A conferire alla collezione, molto precocemente, una notorietà internazionale furono tuttavia proprio i numerosi dipinti di natura morta di artisti come Jacopo da Empoli, Luca Forte, Giuseppe Recco, Cristoforo Munari, Arcangelo Resani, Carlo Magini, segno di un intuito fuori dal comune che fece del noto direttore d’orchestra un autentico conoscitore della pittura barocca italiana, antesignano dei moderni studi sulla natura morta.

La mostra, a cura di Angelo Mazza come il catalogo edito da Giunti, è promossa dal Ministero dei beni e delle attività culturali e del turismo con la Direzione Regionale per i Beni Culturali e Paesaggistici della Toscana, la Soprintendenza Speciale per il Patrimonio Storico, Artistico ed Etnoantropologico e per il Polo Museale della città di Firenze, la Galleria degli Uffizi, Firenze Musei e l’Ente Cassa di Risparmio di Firenze.

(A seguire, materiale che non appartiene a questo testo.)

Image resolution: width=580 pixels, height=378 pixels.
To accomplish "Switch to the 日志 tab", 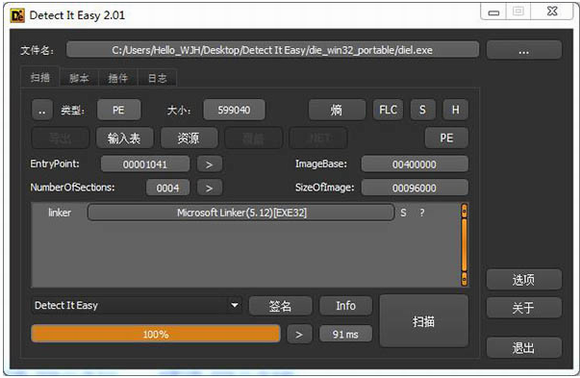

Ad arricchire la mostra è una sezione cinematografica, a cura del regista Pupi Avati – con la collaborazione di Armando Chianese  – che evoca la Bologna del tempo del grande maestro e collezionista, che Avati ricorda di aver incontrato nella sua infanzia in più occasioni e con emozione poiché suo padre Angelo Avati era rinomato antiquario e collezionista d’arte in città.

“Le stanze delle muse. Dipinti barocchi dalle collezioni di Francesco Molinari Pradelli”.

Galleria degli Uffizi, fino all’ 11 maggio 2014, dal martedì alla domenica 8.15 – 18.50; la biglietteria chiude alle 18.05.

Chiuso il lunedì e il 1 maggio.

Biglietti: intero: € 11.00; ridotto: € 5.50 per i cittadini dell’U.E. tra i 18 ed i 25 anni. Gratuità del biglietto per i  minori di 18anni e per i cittadini dell’U.E. sopra i 65 anni.